### WHAT YOU WILL DO
Of the entries below, repeat exactly only those lines from the one containing "The height and" through the last line, with pictures omitted.

### INPUT MATERIAL
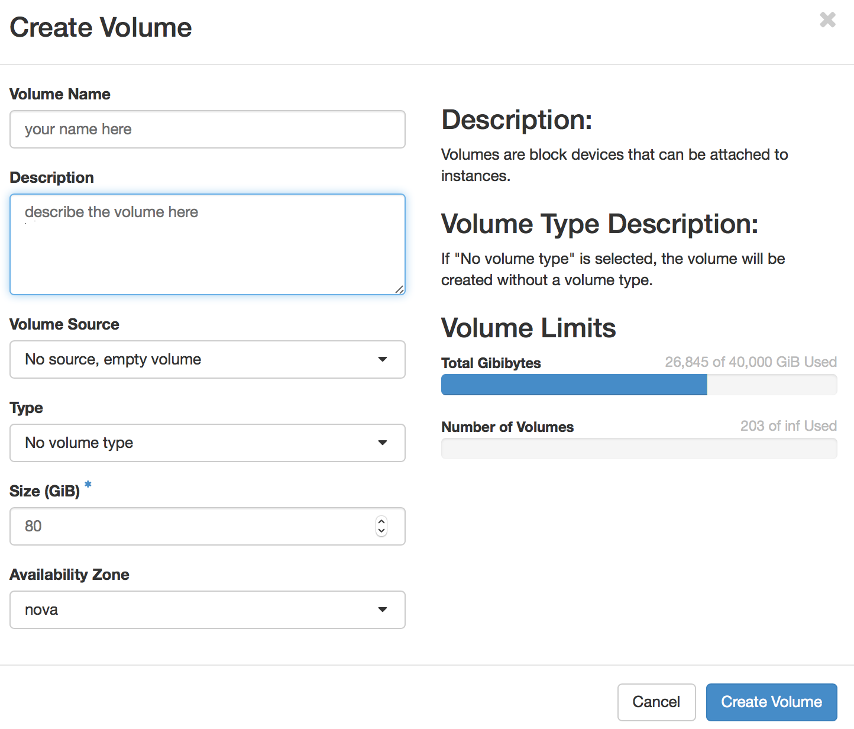The image size is (854, 729).
Task: Expand the Type dropdown showing No volume type
Action: point(207,443)
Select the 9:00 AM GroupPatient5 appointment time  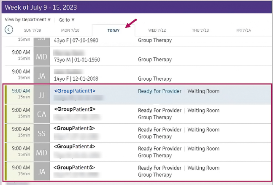[21, 168]
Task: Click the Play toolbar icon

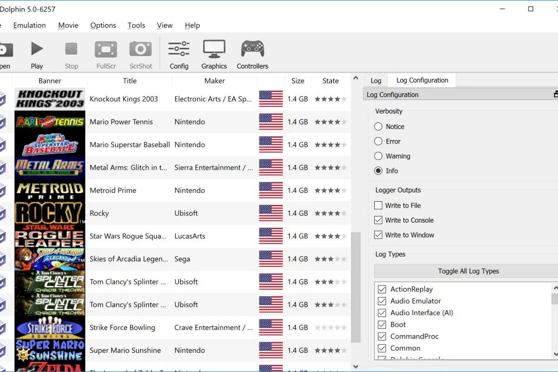Action: click(37, 55)
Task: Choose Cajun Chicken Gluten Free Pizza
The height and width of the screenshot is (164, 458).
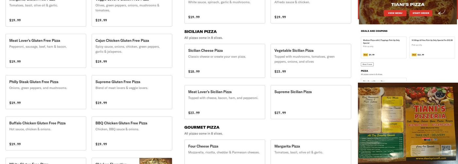Action: [x=132, y=51]
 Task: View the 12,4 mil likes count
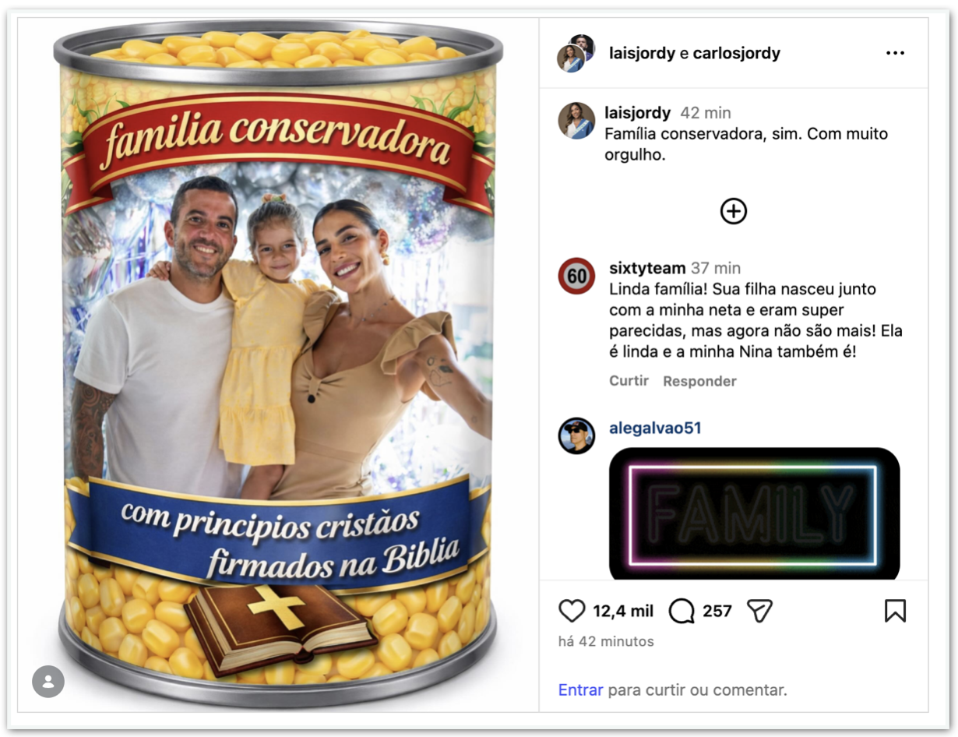(x=623, y=611)
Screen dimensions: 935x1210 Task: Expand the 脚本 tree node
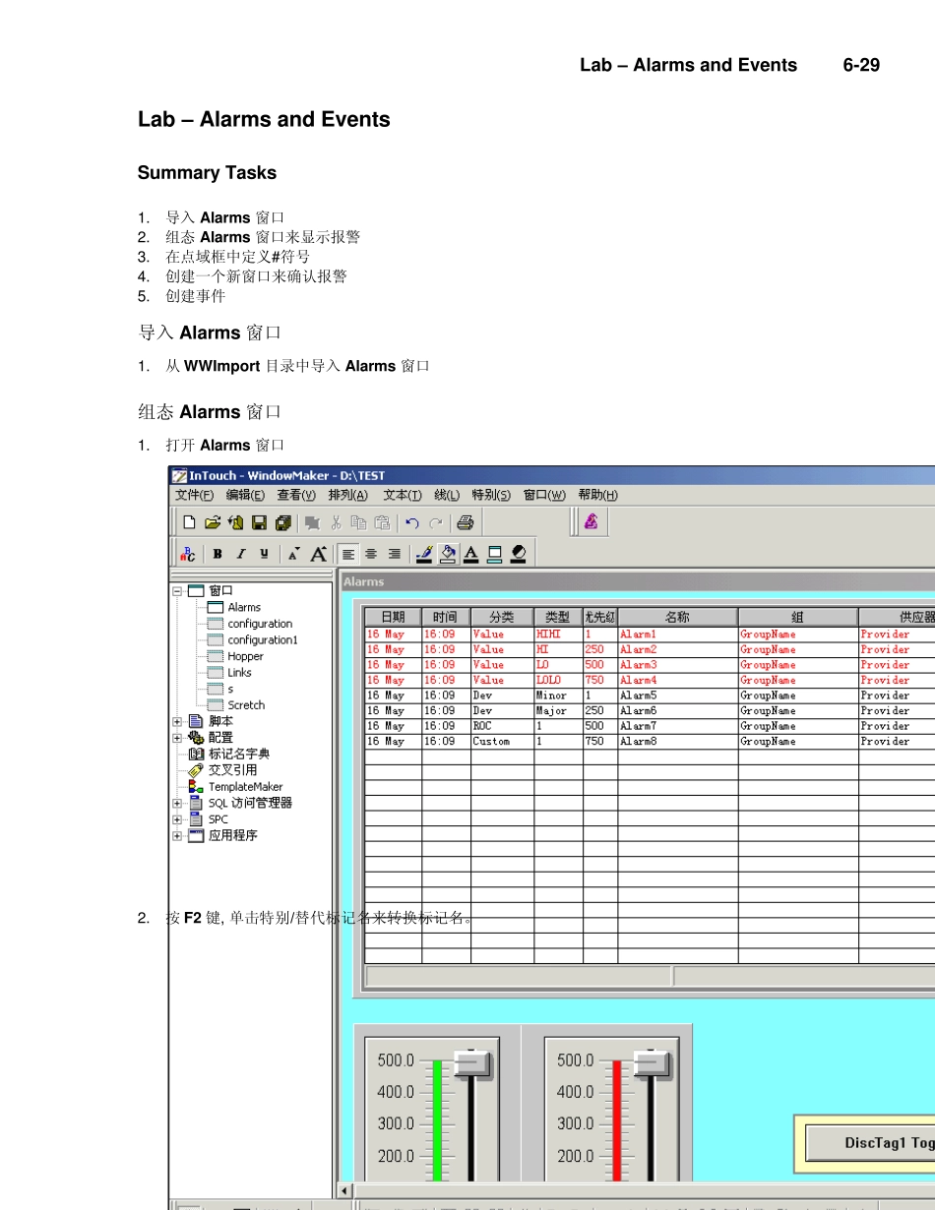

### TASK RESPONSE
The height and width of the screenshot is (164, 458).
Action: [x=132, y=51]
 Task: View the 12,4 mil likes count
(x=623, y=611)
Screen dimensions: 935x1210 Task: Expand the 脚本 tree node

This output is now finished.